Microsoft in particular has tried to fill this gap in their lineup multiple times, failing more spectacularly every single time. Back in the PS2/Xbox era there was one platformer that came out both places and was actually pretty decent, Pac-Man World. These games were okay, but never really stood out that much.

Pac-Man and the Ghostly Adventures carries this torch under a different name. Everything about Ghostly Adventures has the makings of a perfectly serviceable 3D platformer, but when you start trying to piece all of the parts together they never quite click together in the way that you would expect them to.

For starters, the developers of Ghostly Adventures decided that they needed to create a story to try and explain why Pac-Man is in a 3D platformer. As might be expected, the story it absolutely terrible, it takes place on a planet named Pac-World and the main villain is named Betrayus. Pac-Man is voiced to sound like a 10 year old child and everyone else surrounding him sounds like they are at about the same age. The voice acting is awful, the story is awful, the character design is awful, everything about the game's aesthetics is just about as bad as it can get.

Even the environments that the levels take place in are about as generic as you could possibly get. Every different type of level feels like it was pulled directly from a 3D platformer checklist. There is a city world, an ice world and a jungle world among others, each with almost the exact same platforming gameplay design in a different set of window dressing.

LIST OF TASKS:
a. About the Ghostly Adventures review:
(i) Which platformer came out on both the PS2 and the Xbox?
(ii) What is the name of the planet where the story takes place, and who is the main villain?
(iii) Which three kinds of level worlds does the review name?
b. In the Ghostly Adventures review, how would everything from "Even the environments" down to "of window dressing." read if "jungle world" were changed to "desert world"?

COLLECTED DATA:
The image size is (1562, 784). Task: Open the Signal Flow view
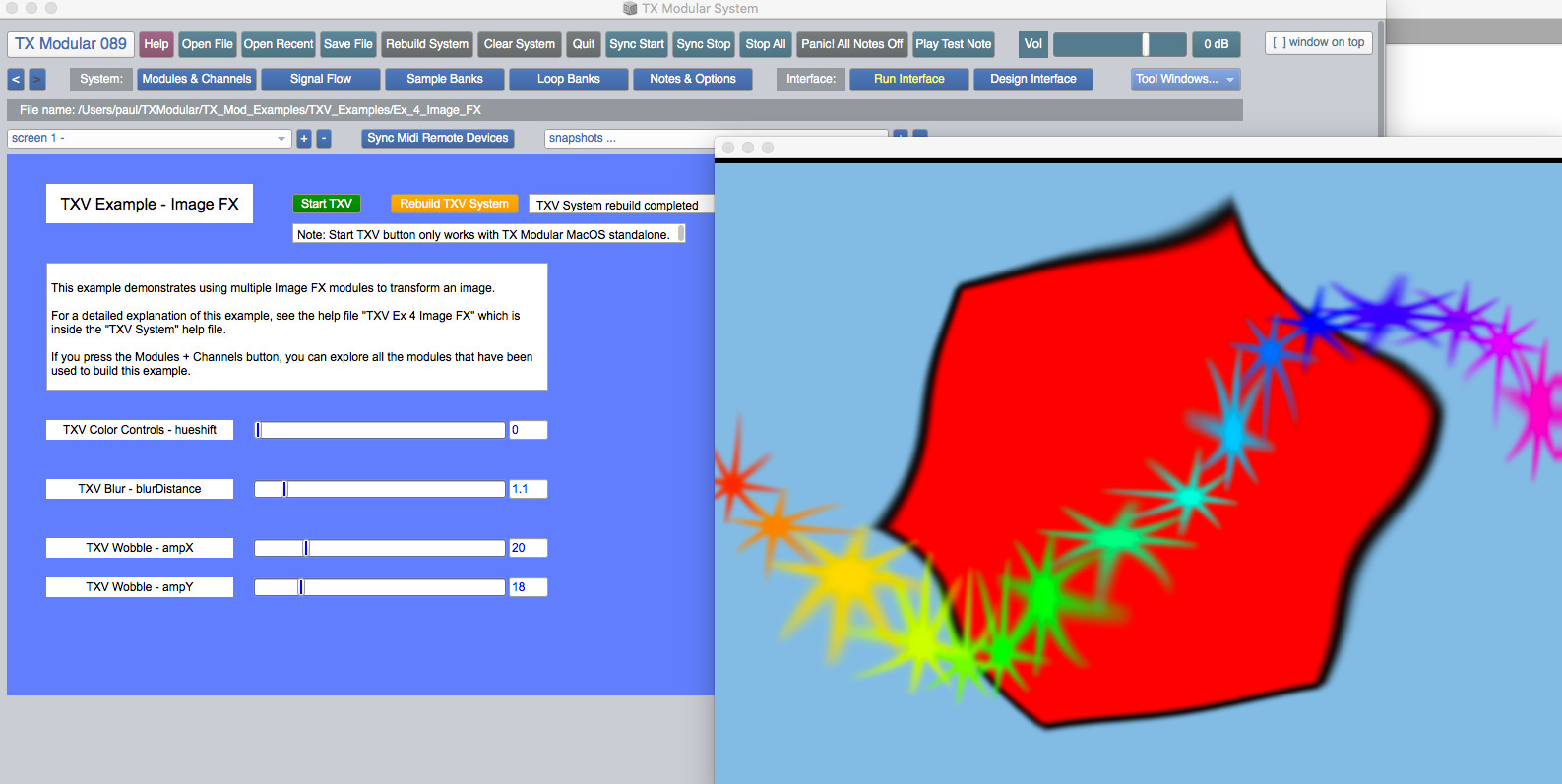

LIST OF SOLUTIONS:
a.
(i) Pac-Man World
(ii) Pac-World; Betrayus
(iii) A city world, an ice world and a jungle world

b.
Even the environments that the levels take place in are about as generic as you could possibly get. Every different type of level feels like it was pulled directly from a 3D platformer checklist. There is a city world, an ice world and a desert world among others, each with almost the exact same platforming gameplay design in a different set of window dressing.